Das „Stockholm Freedom Center“ führt aus: „Mehmet Yılmaz von der T24-Nachrichten-Website fragte in einer Kolumne, was der MIT mit militärischen Waffen vorhabe. ,Vergiss die Polizei. Was wird der MIT mit schweren Waffen machen? Wird der MIT seine gesetzlichen Grenzen überschreiten und einen Krieg führen? Kann die CIA einen Militärpanzer einsetzen? Besitzt der MI6 einen Flugzeugträger? Der Journalist Erk Acarer von der Tageszeitung Birgün sagte, der Staat plane, Militärpanzer gegen sein eigenes Volk einzusetzen. Die türkische Regierung wird von Menschenrechtswächtern häufig dafür kritisiert, dass sie die Versammlungsfreiheit einschränkt.

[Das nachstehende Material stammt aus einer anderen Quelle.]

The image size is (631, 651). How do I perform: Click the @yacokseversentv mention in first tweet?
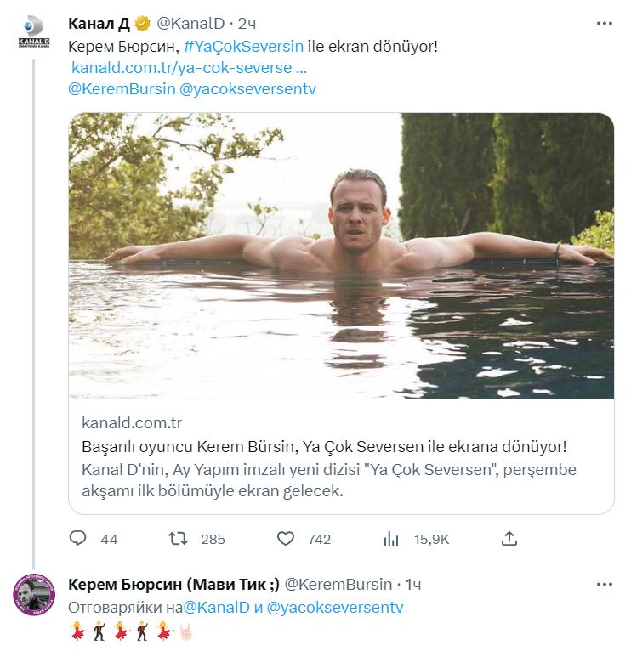pos(248,88)
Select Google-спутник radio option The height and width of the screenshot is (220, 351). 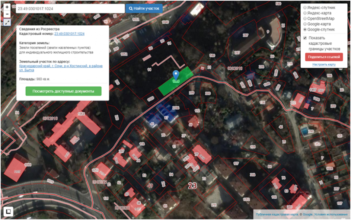(305, 30)
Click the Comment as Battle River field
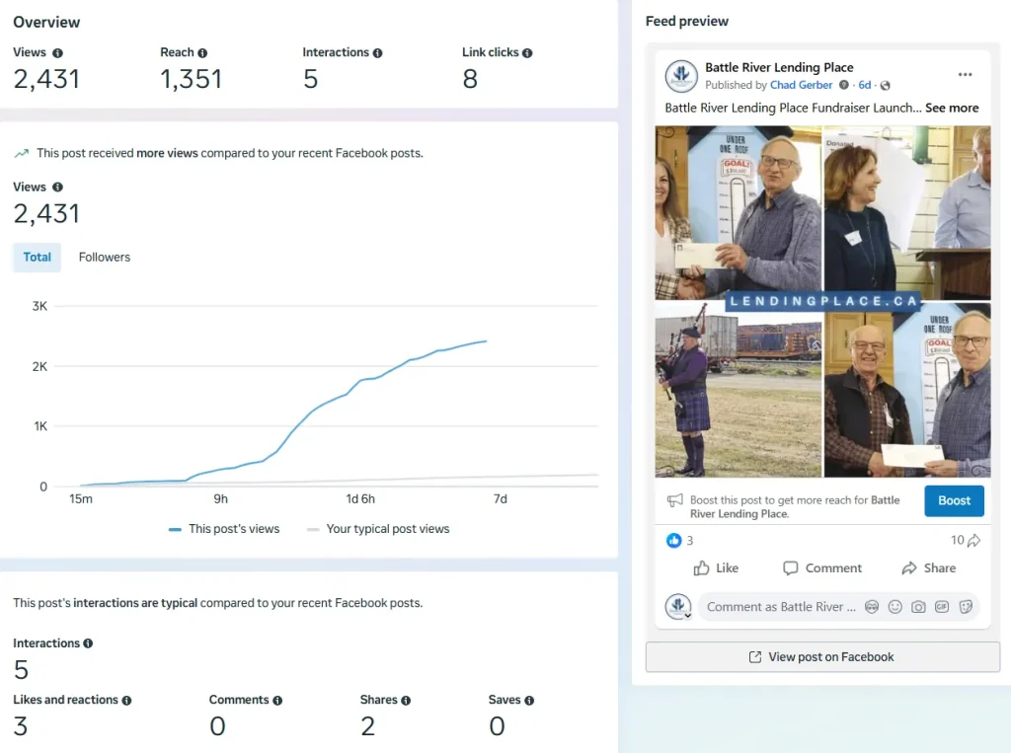Image resolution: width=1011 pixels, height=753 pixels. (x=780, y=607)
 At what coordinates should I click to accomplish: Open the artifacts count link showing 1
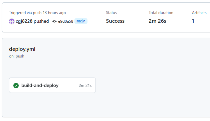(x=193, y=21)
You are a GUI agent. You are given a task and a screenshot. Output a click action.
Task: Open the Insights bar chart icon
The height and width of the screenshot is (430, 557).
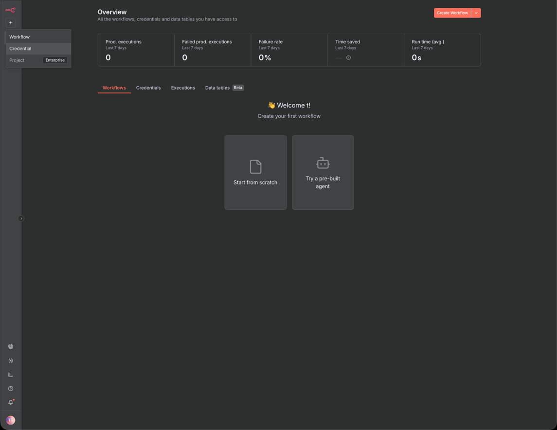pyautogui.click(x=10, y=374)
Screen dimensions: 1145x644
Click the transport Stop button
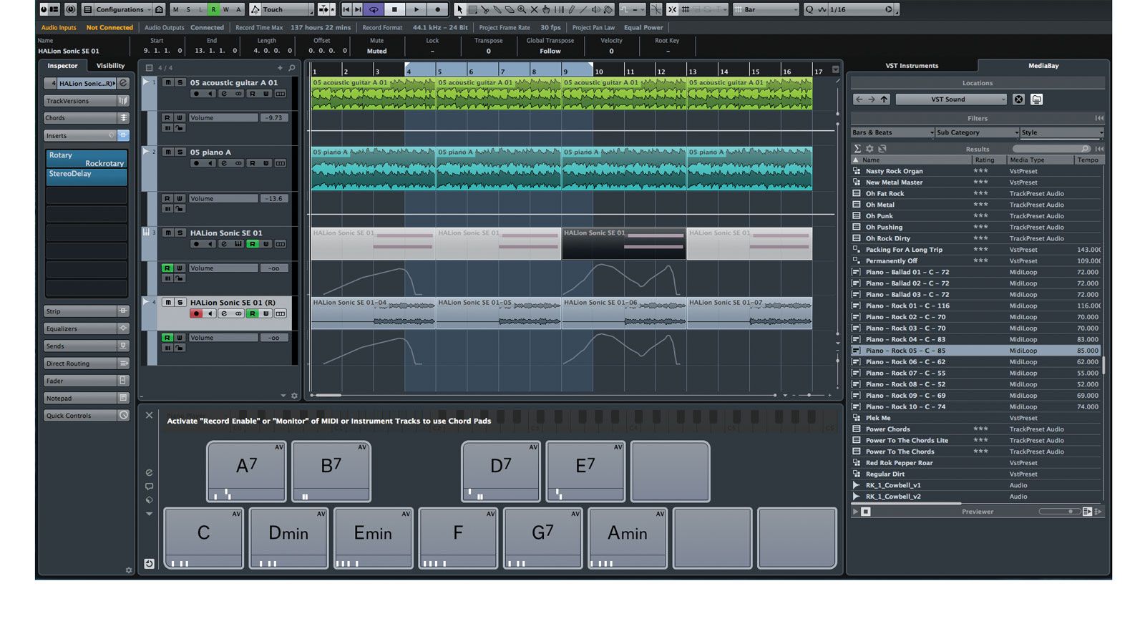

Laut Amnesty International gibt es starke Einschränkungen der Rechte auf freie Meinungsäußerung und friedliche Versammlung in der Türkei. Die Behörden verbieten willkürlich Demonstrationen und wenden unnötige und übermäßige Gewalt an, um friedliche Demonstranten zu zerstreuen.“
Studierende protestieren seit Montag gegen die Ernennung von Melih Bulu zum Direktor der Boğaziçi-Universität durch Erdoğan. Sie kritisieren unter anderem die Nähe Bulus zur AKP. Die Studenten verurteilten die Ernennung aber auch als undemokratisch und gegen die Tradition der Universität, ihre Direktoren selbst zu wählen. Seit Inkrafttreten des Präsidialsystems im Juli 2018 ist Erdoğan alleine berechtigt, Rektoren an staatlichen Universitäten einzusetzen. Bereits mit dem Ausnahmezustand nach dem Putschversuch 2016 war den Hochschulen das Recht entzogen worden, ihre Direktoren selbst zu wählen. Erdoğan verteidigte die Einsetzung Bulus. Er sei in Einklang mit geltendem Recht eingesetzt worden und sei „angemessen“ für die Position.
Erdoğan hatte die Proteste als von Terroristen initiiert bezeichnet. „Dahinter stecken ja keine Studenten, das sind Terroristen, die dahinterstecken“, zitiert die dpa Erdogan. Die Oppositionspolitikerin Canan Kaftancıoğlu, die sich mit den Protestierenden solidarisiert hatte, nannte Erdoğan eine „Militante“ der marxistisch-leninistischen Untergrundorganisation DHKP-C in der Türkei.